Les détails de l'entente ne sont pas connus, mais, dans les grandes lignes, on explique que cela permettra d'améliorer sensiblement l'efficacité sur le terrain. Par exemple, lorsque l'OTAN menait une opération militaire pour déloger les talibans d'un secteur, il pouvait s'écouler plusieurs semaines avant que l'ONU et ses différentes composantes (Programme alimentaire mondial, Organisation mondiale de la santé, etc.), occupées ailleurs en Afghanistan, ne se déploient pour aider la population civile dans ce secteur.
Résultat : les Afghans, privés de l'argent des talibans qui provient de l'opium, sont alors en difficulté. Le désir de voir revenir les talibans, ne serait-ce que pour avoir de quoi manger, est alors très fort chez certains citoyens, ce qui anéantit les efforts militaires. L'entente permettra de mieux synchroniser les opérations, dit-on.
Dans la même veine, le général responsable des missions militaires à l'OTAN n'aura plus à coordonner les efforts avec chacun des chefs de mission des différents programmes de l'ONU. Un seul interlocuteur sera responsable des activités des Nations unies en Afghanistan.
Plus dure à coordonner dans une guérilla
La diplomatie canadienne se réjouit de la future entente, mais estime que l'ONU doit avant tout mieux coordonner ses propres activités sur le terrain. Le 9 avril dernier, le nouvel envoyé spécial de l'ONU a reconnu les problèmes lors d'une conférence de presse. «Il faut créer un momentum et un nouveau sens de l'urgence. Le gouvernement afghan a de nombreux défis et il ne doit pas, en plus, faire face à une communauté internationale mal coordonnée», a dit le Norvégien Kai Eide.

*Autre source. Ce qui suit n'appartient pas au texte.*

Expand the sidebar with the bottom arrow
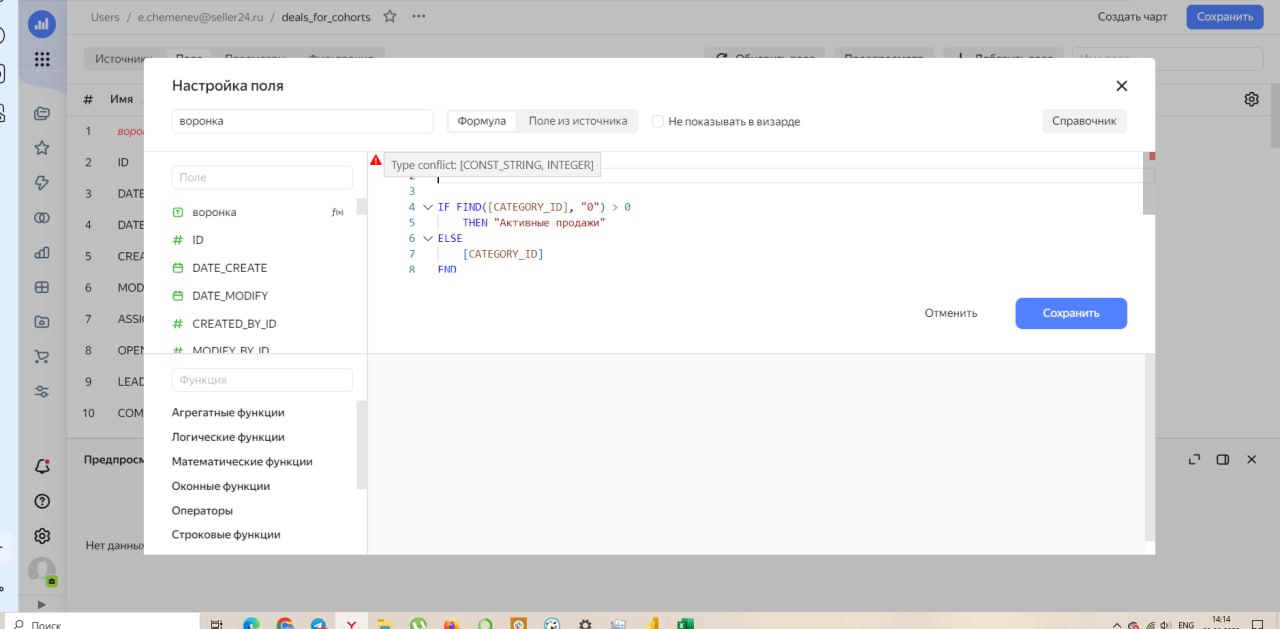 point(42,604)
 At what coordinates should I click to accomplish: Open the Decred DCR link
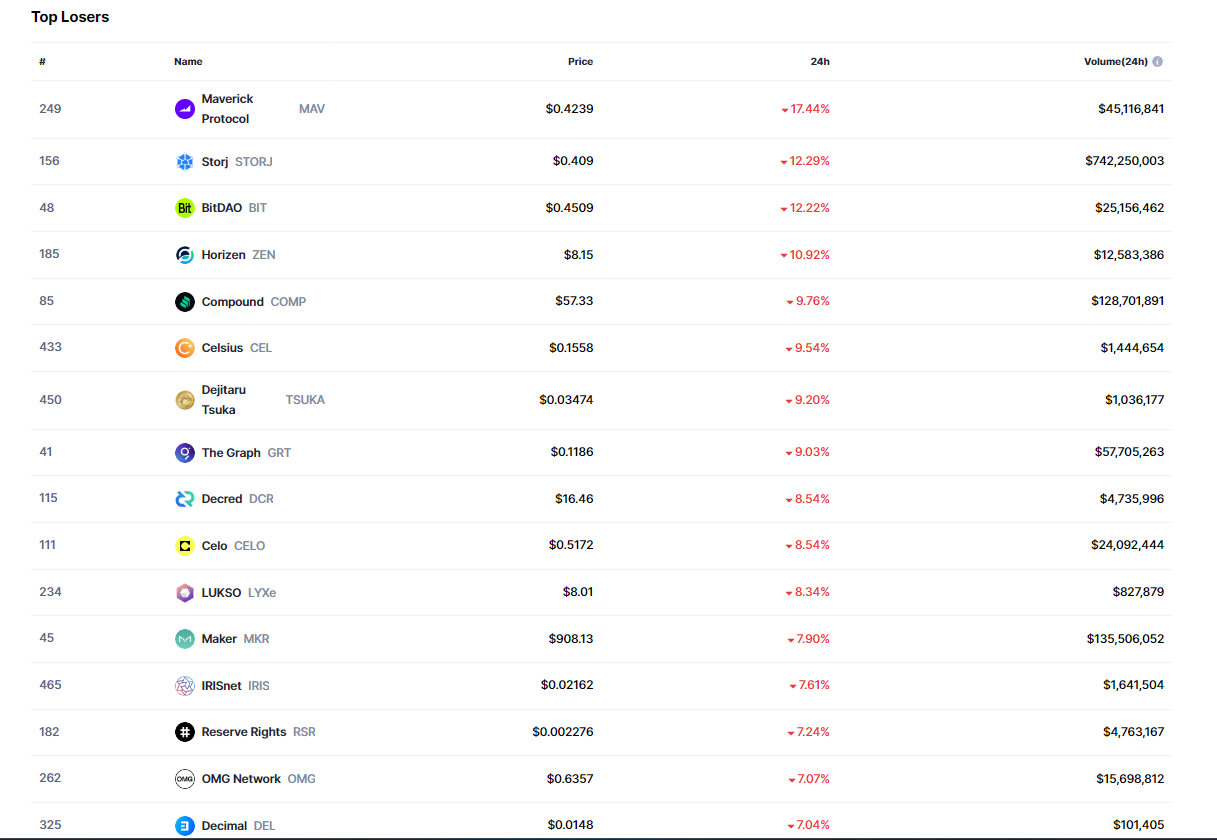pyautogui.click(x=222, y=499)
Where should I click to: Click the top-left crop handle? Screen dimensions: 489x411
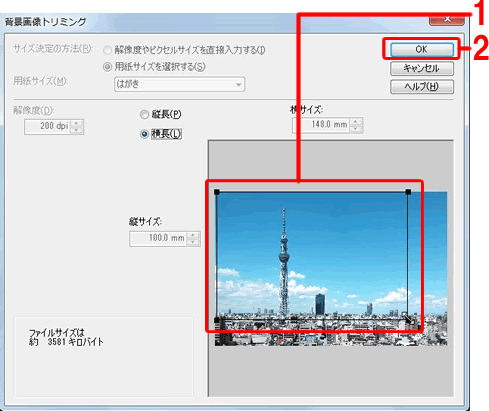click(x=217, y=192)
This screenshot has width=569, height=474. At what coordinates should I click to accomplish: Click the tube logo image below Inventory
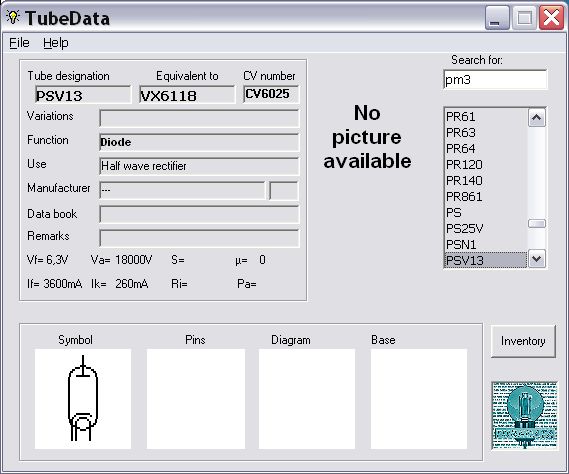[x=524, y=415]
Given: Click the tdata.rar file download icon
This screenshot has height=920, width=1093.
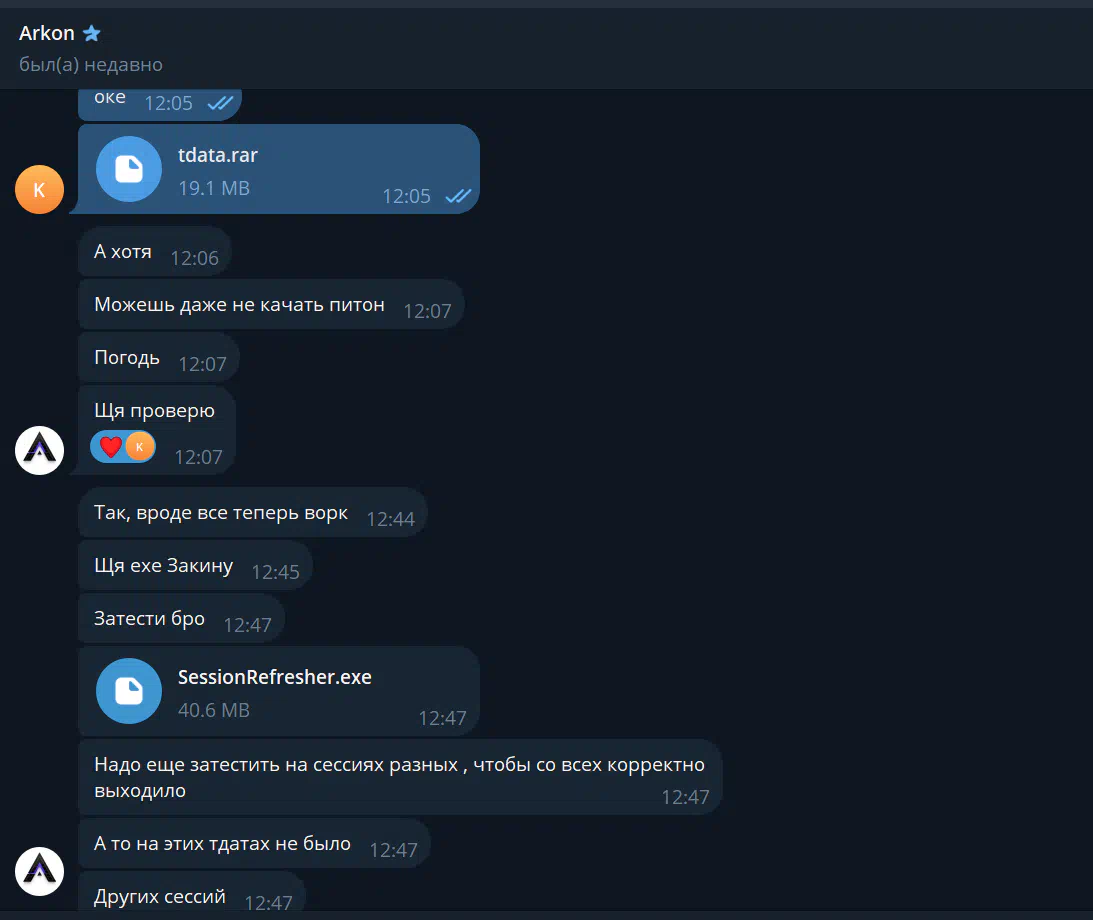Looking at the screenshot, I should 129,169.
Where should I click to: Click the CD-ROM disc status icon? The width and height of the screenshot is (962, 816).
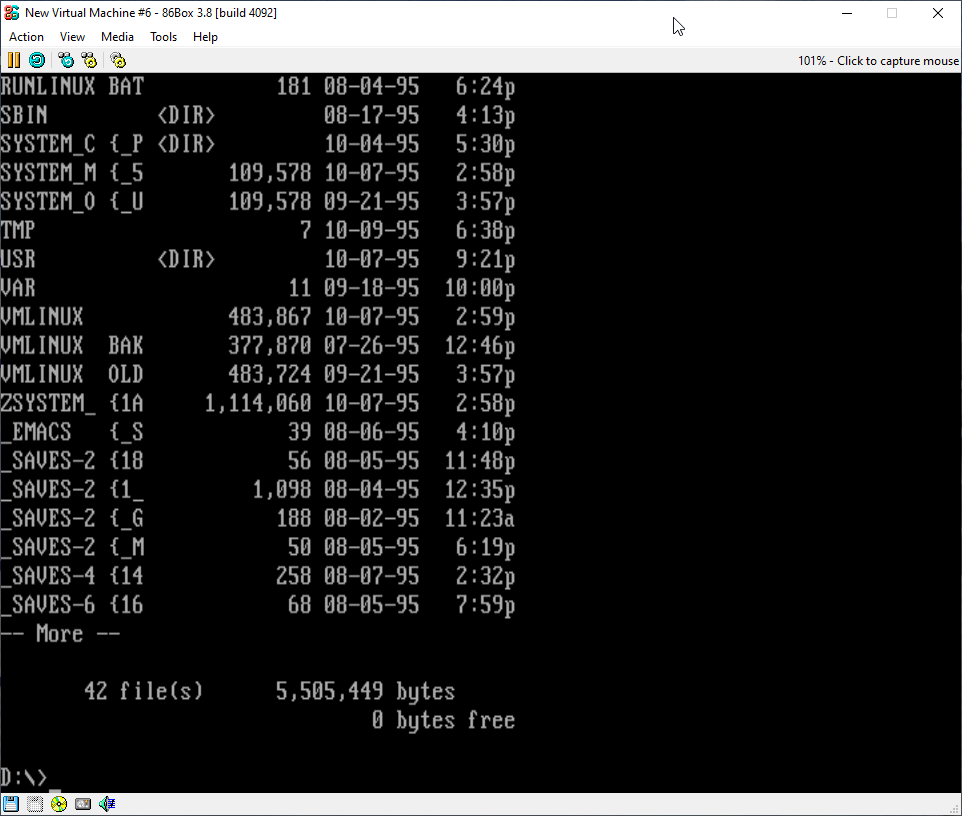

La Mission d'assistance des Nations unies en Afghanistan (MANUA) compte 1300 employés sur le terrain, dont 80 % sont des Afghans. Toutes les grandes agences onusiennes sont présentes en Afghanistan, ce qui porte leur nombre à 18 organismes. De son côté, l'OTAN compte 47 000 soldats déployés dans les 34 provinces du pays.
Titulaire de la Chaire Raoul-Dandurand en études stratégiques et diplomatiques de l'UQAM, Charles-Philippe David rappelle que ce type d'entente n'est pas nouveau. «C'est une formule de plus en plus utilisée, surtout quand il faut reconstruire un pays et mener des opérations militaires en même temps. Ça prend beaucoup de coopération.» Selon lui, une entente administrative ne réglera pas tout. «Est-ce que ça augmente l'espoir de changer la mission? On peut en douter. Les problèmes sont immenses, et ce n'est pas simplement une question de structure», dit-il, rappelant la faiblesse du gouvernement Karzaï et la corruption qui ronge le pays.
Tout juste de retour d'Afghanistan, où il dirigeait l'Équipe provinciale de reconstruction (EPR) à Kandahar, le lieutenant-colonel Robert Chamberlain, membre des Forces canadiennes, reconnaît qu'il y a «beaucoup de défis pour acheminer l'aide lorsqu'il y a une guérilla», comme c'est le cas en Afghanistan.
Il est bien placé pour comprendre les problèmes, puisque l'EPR a justement pour mandat d'aider au développement de la province de Kandahar. «Le militaire, la gouvernance et l'aide doivent aller ensemble, dit-il. Dans un monde parfait, chacun pourrait faire son travail sans problème. Mais, dans une guérilla, on ne peut pas se permettre de perdre l'appui des gens, alors il faut que les trois aspects soient bien synchronisés. On veut toujours faire plus, et c'est souvent frustrant. Mais il faut être patient», affirme le lieutenant-colonel Chamberlain.